Description of the task =
In the text on managing fatigue and regulating effort, which sets of the described bench session were taken to failure?

Selected text =
* * *

1. Manage Fatigue And Regulate Effort

You don’t always have to train balls-to-the-wall in order to see results. When I was a teenager reading bodybuilding magazines, I recall countless articles urging lifters to take every set to failure. In fact, I distinctly remember reading an article by professional bodybuilder Tom Prince, who claimed to take every set he ever performed to momentary muscular failure. I remember wondering how in the hell these bodybuilders could pull this off, knowing that they performed high volume training and probably busted out at least 20 sets per training session. I felt insecure about my own training and assumed that I wasn’t nearly as manly as these guys since I wasn’t able to do so. Well, let me clarify. I could indeed take every set to failure, but I didn’t feel that it was the optimal way to train.

Tom-Prince.webp
Tom Prince
For example, at the time of the article, I was probably 21 years old and could bench press around 225 lbs. A bench session back then might have consisted of a set of 12 reps with 135 lbs, a set of 10 reps with 155 lbs, a set of 6 reps with 185 lbs, a set of 3 reps with 205 lbs, and a back-off set of 15 reps with 135 lbs. Only the last two sets were taken to failure.

* * *

Collected data =
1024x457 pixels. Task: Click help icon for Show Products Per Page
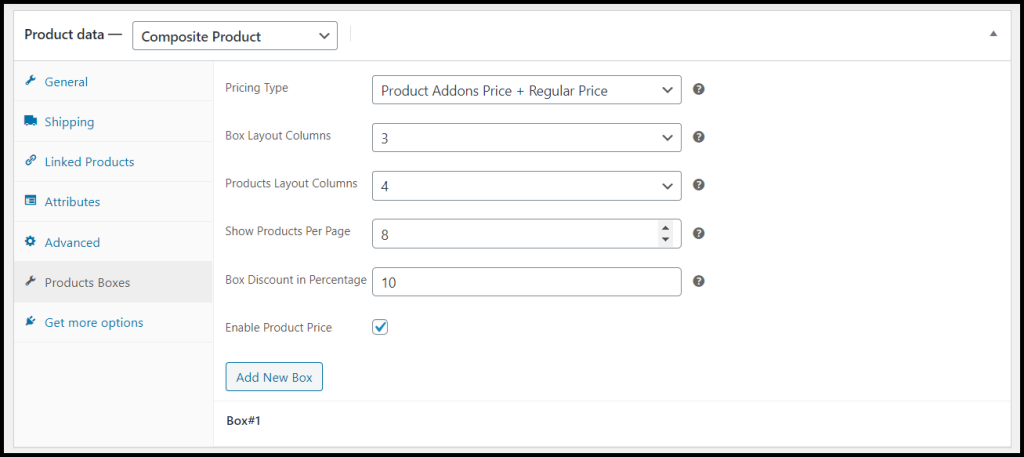(699, 233)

* * *

Result =
Only the last two: the set of 3 reps with 205 lbs and the back-off set of 15 reps with 135 lbs.